====== Page excerpt

Dr. Nellickal Muraleedharan () (1948–2010) was a noted writer and poet in Malayalam. He received the Kerala Sahitya Academi award in the `poetry' section for his collection, Nellickal Muraleedharante Kavithakal in 2004.

Muraleedharan was selected for the Edassery Memorial award in 1985 for his book Purappad.  He also received various other awards like the S.B.T award for 'Paandi', Poonthanam award for poetry, and the K.C Chacko Award.

Personal life 

He was born in a village called Nellickal in Pathanamthitta district, Kerala State on 2 December 1948. His official name was Dr. T.R Muraleedharan Nair. He was the eldest son of late T. Raghavan Pillai and late P.P Thankamma. He did his schooling from various schools in Pathanamthitta and showed spark of talent in Malayalam from his childhood days. He had written many poems about river Pamba since he spent his childhood days playing on the shores of Pampa. He had also expressed his attachment to his parents through his poems. He was married to Sukhada Devi K., a retired school Principal. They have three daughters Smrithi, Surabhi and Sarangi.

Career 

He had completed Master of Arts [M.A] in Malayalam from Mahatma Gandhi University and worked as a Lecturer in various colleges since 1977. He took a Doctorate (Ph.D) in 1991 and was a Research guide since then. He later joined Sree Sankaracharya Sanskrit University, Kalady as a Professor in Malayalam and continued his service there till he retired on 30 April 2009 as the Head of the Department of Malayalam department.

============
====== Given entries

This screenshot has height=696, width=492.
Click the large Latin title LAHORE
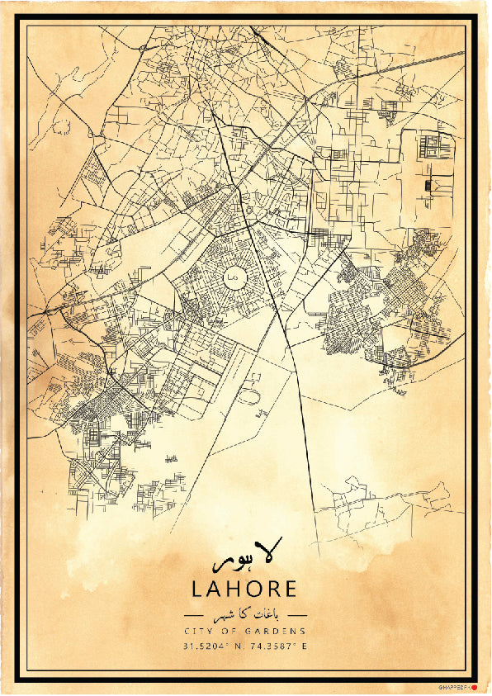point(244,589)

============
====== Given entries

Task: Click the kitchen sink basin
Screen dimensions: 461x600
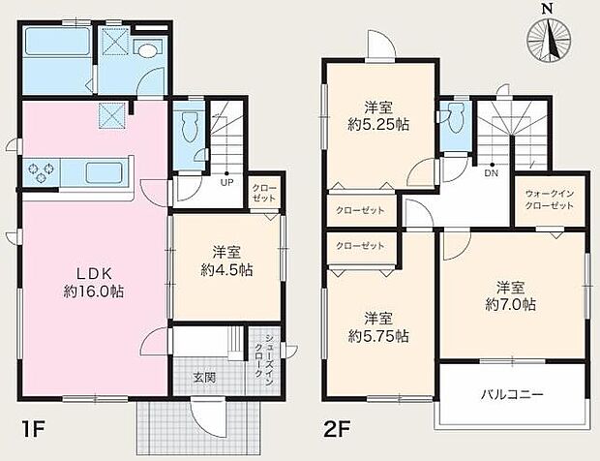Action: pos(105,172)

============

- Given instruction A: Based on the biography of Nellickal Muraleedharan, say whether each statement agrees with it. Answer yes or no and quote the deciding words. (i) He was selected for the Edassery Memorial award in 1985 for his book Purappad. (ii) He earned his doctorate before he began working as a lecturer. (iii) His wife was a retired university professor.
- Given instruction B: Translate the following sentence from the biography of Nellickal Muraleedharan into French: "He was born in a village called Nellickal in Pathanamthitta district, Kerala State on 2 December 1948."
- Given instruction C: Carry on the biography of Nellickal Muraleedharan from its final sentence.

- Result A:
(i) Yes: "Muraleedharan was selected for the Edassery Memorial award in 1985 for his book Purappad."
(ii) No: "worked as a Lecturer in various colleges since 1977. He took a Doctorate (Ph.D) in 1991"
(iii) No: "He was married to Sukhada Devi K., a retired school Principal."

- Result B: Il est né le 2 décembre 1948 dans un village appelé Nellickal, dans le district de Pathanamthitta, dans l'État du Kerala.

- Result C:
Life as a poet and writer 

Nellickal Muraleedharan was noticed for his modern poems and was recognised in the world of Malayalam Poetry from the early '80s. His poem 'Veedu' [House] had brought him various appreciations from noted poets of that time. He received his first award 'Edassery Award' in 1985 for the book, "Purappad" which was a collection of his various poems. He had published various books since then, some of the noted ones are Viroopante Pattu, 76; Atmapuranum, 86; Purappad, 85; Kilivathil, 88; Baligatha, 91; Chitha Kadakunna Pakshikal, 92; Bodhisatvante Jenmangal, 94 (All Poetry); Nagarapuranum, 81 (novel); Sahitya Sabdakaram, 93 (Dictionary of literary terms), Nellickal Muraleedharante Kavithaakal, Nellickal Muraleedharante Kavithaakal - Volume 2, Veedu, Keralathile Jaathivyavstha, Aranmula Vallamkali, Vishwasaahithya darshanangal.
He received a number of awards for his book Sahitya Sabdakaram which is also a reference book for all Malayalam M.A students. 
His collection of Poems Nellickal Muraleedharante Kavithaakal [Poems of Nellickal Muraleedharan] fetched him the Kerala Saahitya Academy Award for the best Poet in Kerala in the year 2004. He also won a number of other awards like 'State Bank of Travancore Award', 'K.C Chacko Award', 'Poonthanam Award' for various books. He wrote some Plays, 'Poocha Sanyasi' being the most noted one among them. It was a musical and was directed and aired by Doordarshan [Malayalam]. His selected poems  Veedu was also published with a music CD containing 8 of his most noted Poems. He was one of the most noted modern day poets in Malayalam.

External links 

http://www.hindu.com/thehindu/holnus/004200505241965.htm
http://www.edasseri.org/english/memorial_awards.htm

Malayalam Poet, M.A. (in Malaylam); Ph.D Born:1-12-1948, Nellickal, Pathanamthitta, Kerala. Teaching, Lecturer & Research Guide, Sub-editor, Kerala Desam, daily, from Thiruvananthapuram; Lecturer in Malayalam at various colleges, since 1977, 
Received Kerala Sathiya Academy Award, 2004; 
Edassery Award, 85, etc.

Malayalam. Pubs. 10.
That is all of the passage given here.